– Ну, и как ты вот этот-то фильм… как, по-твоему, хорошо здесь артисты играют? – Анна Николаевна, приложив ложечку с вареньем ко рту, вопросительно смотрела.
– Смотря кто, хотя, в общем, здесь актерский ансамбль не очень. Вся четверка мушкетеров… так среднего уровня. Кстати Боярский, я думаю, не самый худший из них. А вот от Табакова я большего ожидала. Его король как тот же кот Матроскин получился. Впрочем, почти все его роли очень однообразны. Ну, а Фрейндлих, это конечно большая актриса. Так, что кроме нее здесь и выделить некого, – дала свою оценку Ольга Ивановна.
– А я вот не могу так определить, хорошо или плохо играет артист. Мне, или нравится, или нет. Вот Боярский, сразу говорю – не нравится. А вот Высоцкий – очень нравился. Причем именно его кинороли, а вот песни уже не так. Не пойму, почему от его песен так все буквально балдеют, а я вот нет. Зато его в «Место встречи изменить нельзя» сколько раз смотрела и без конца смотреть готова. А тебе, насколько помню, он раньше не нравился, а сейчас как?
– Знаешь, Маша, как актер он действительно очень хороший, характерный. Есть актеры характерные, которые отлично играют роли, соответствующие их собственных характерным особенностям. К таковым и относится Высоцкий. Из той же когорты Гурченко, Миронов, Михалков. А есть такие актеры, которые могут любую роль отлично сыграть. Помнишь «Любовь и голуби», ты еще говорила, что не могла узнать актера, который старика играл?
– Да-да, только в конце сообразила, что это Юрский, – подтвердила Мария Николаевна.
– Ну, вот… мне лично такие актеры больше нравятся, для которых нет границ в творчестве, все равно кого, но они сыграют правдиво и достоверно. Такие как Юрский, Смоктуновский, Евстигнеев, Петренко, из женщин та же Алиса Френдлих, Гундарева. А что касается Высоцкого, я как думала о нем, так и думаю – артист отличный, а поэт так себе, уж больно нарочито люмпенского у него много, в расчете на интерес непритязательного слушателя, отсюда и успех в первую очередь у молодежи. Помнишь, я тебе говорила, как Сережку своего за отсутствие художественного вкуса ругала, когда он часами мог его магнитофонные записи слушать…

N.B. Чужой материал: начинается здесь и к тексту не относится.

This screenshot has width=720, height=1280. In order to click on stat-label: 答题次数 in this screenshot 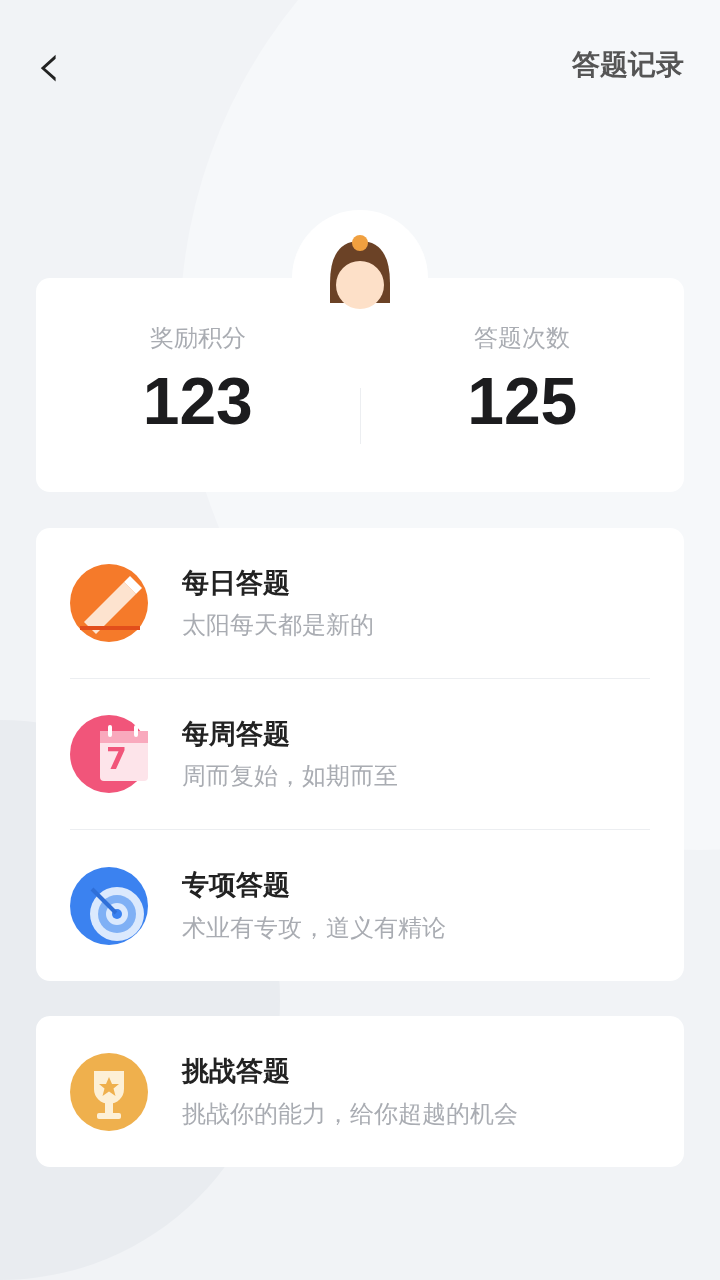, I will do `click(522, 338)`.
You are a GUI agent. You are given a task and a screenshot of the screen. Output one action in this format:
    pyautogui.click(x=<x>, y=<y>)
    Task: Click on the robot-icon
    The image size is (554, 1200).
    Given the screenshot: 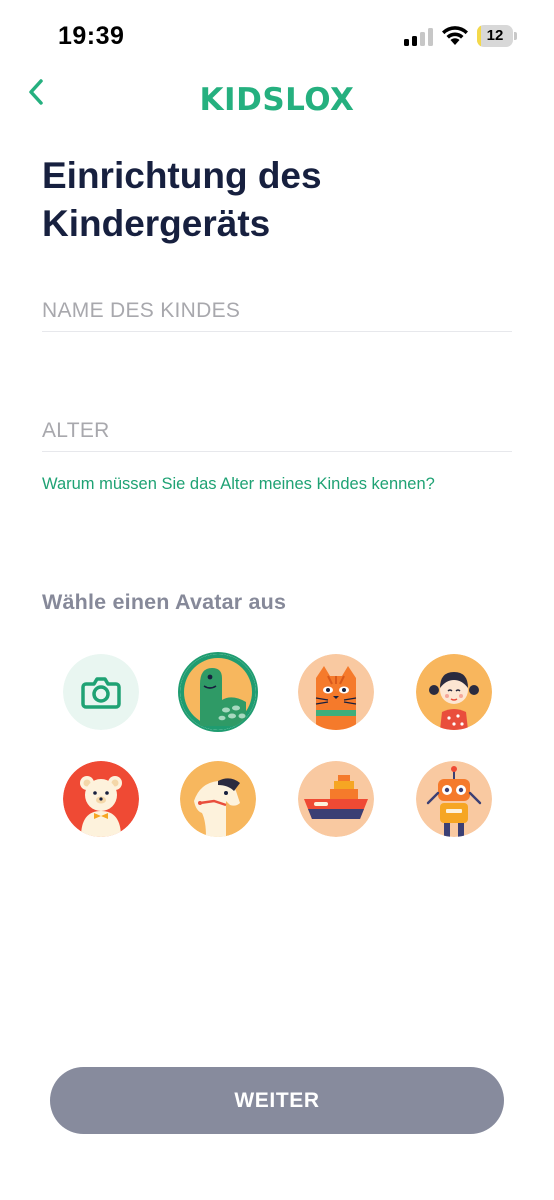 What is the action you would take?
    pyautogui.click(x=454, y=799)
    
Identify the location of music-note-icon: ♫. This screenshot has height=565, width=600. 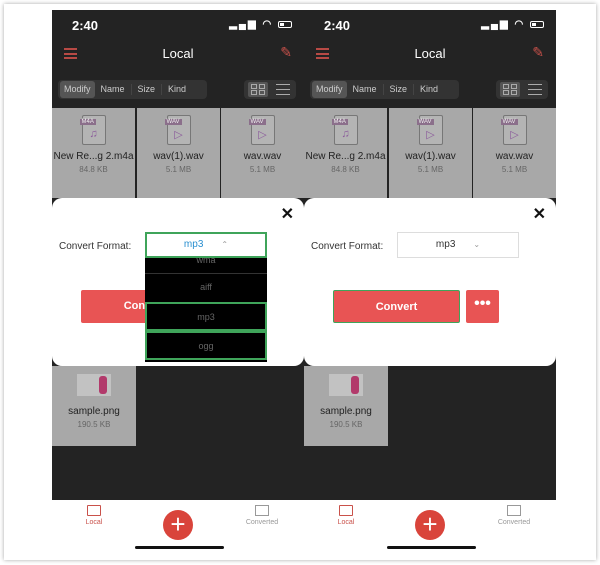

Они увлеклись разговорам об артистах и не заметили, как фильм кончился, и уже шла передача на казахском языке. Ольга Ивановна переключила телевизор на Москву, там шел «Сельский час»… Анна Николаевна словно очнулась, и до того раскрепощенно-расслабленная, вновь вернулась в «оболочку» председателя Поссовета и заговорила озабоченно:
– Завтра в Алма-Ате начинается Сессия. Помнишь, я тебе говорила, что нас предупредили о возможных эксцессах?
– А может все обойдется и по-тихому пройдет, как обычно и никого не тронут? – попыталась успокоить подругу Ольга Ивановна.
– Если бы так, я бы и не нервничала. Но у меня точные данные, Кунаева снимут, – допила, наконец, чай Анна Николаевна.
– Еще будешь?
– Нет спасибо.
– Даже если и снимут… Да, не переживай ты так. Перемелется как-нибудь, – успокаивала Ольга Ивановна.
– Боюсь, если и перемелется, то такая мука получиться, такие пироги с нее, что они всем нам поперек горла встанут. Я вчера со Светой своей по телефону разговаривала. Христом Богом умоляла ее все эти дни в общежитии сидеть и носа не высовывать. Она не понимает ничего, а я ведь не могу ей всего по телефону-то сказать, не дай Бог, подслушают да настучат, обвинят в разглашении государственной тайны, и нагнетании паники. Ох, прямо не знаю, сама не своя хожу… Вот, к тебе зашла думаю отвлекусь. Вроде об артистах заговорили, я и забылась, а тут опять, хоть что делай, а все об том же думаю…
После ухода Караваевой Ольга Ивановна попыталась смотреть телевизор. Но мысли о предстоящем пленуме буквально лезли в голову, «отравляя» настроение, мешая воспринимать происходящее на телеэкране. Ольга Ивановна выключила телевизор – он совсем не способствовал борьбе с этими «мозгомучениями». Она попыталась сесть за мемуары, но и это не получилось. Пленум, Кунаев, казахи, безмозглое Политбюро… она совсем не хотела об этом думать, но ничего не могла с собой поделать. Наконец, усилием воли она заставила себя найти те думы, которые доставили-таки удовлетворение, так сказать, уму и сердцу.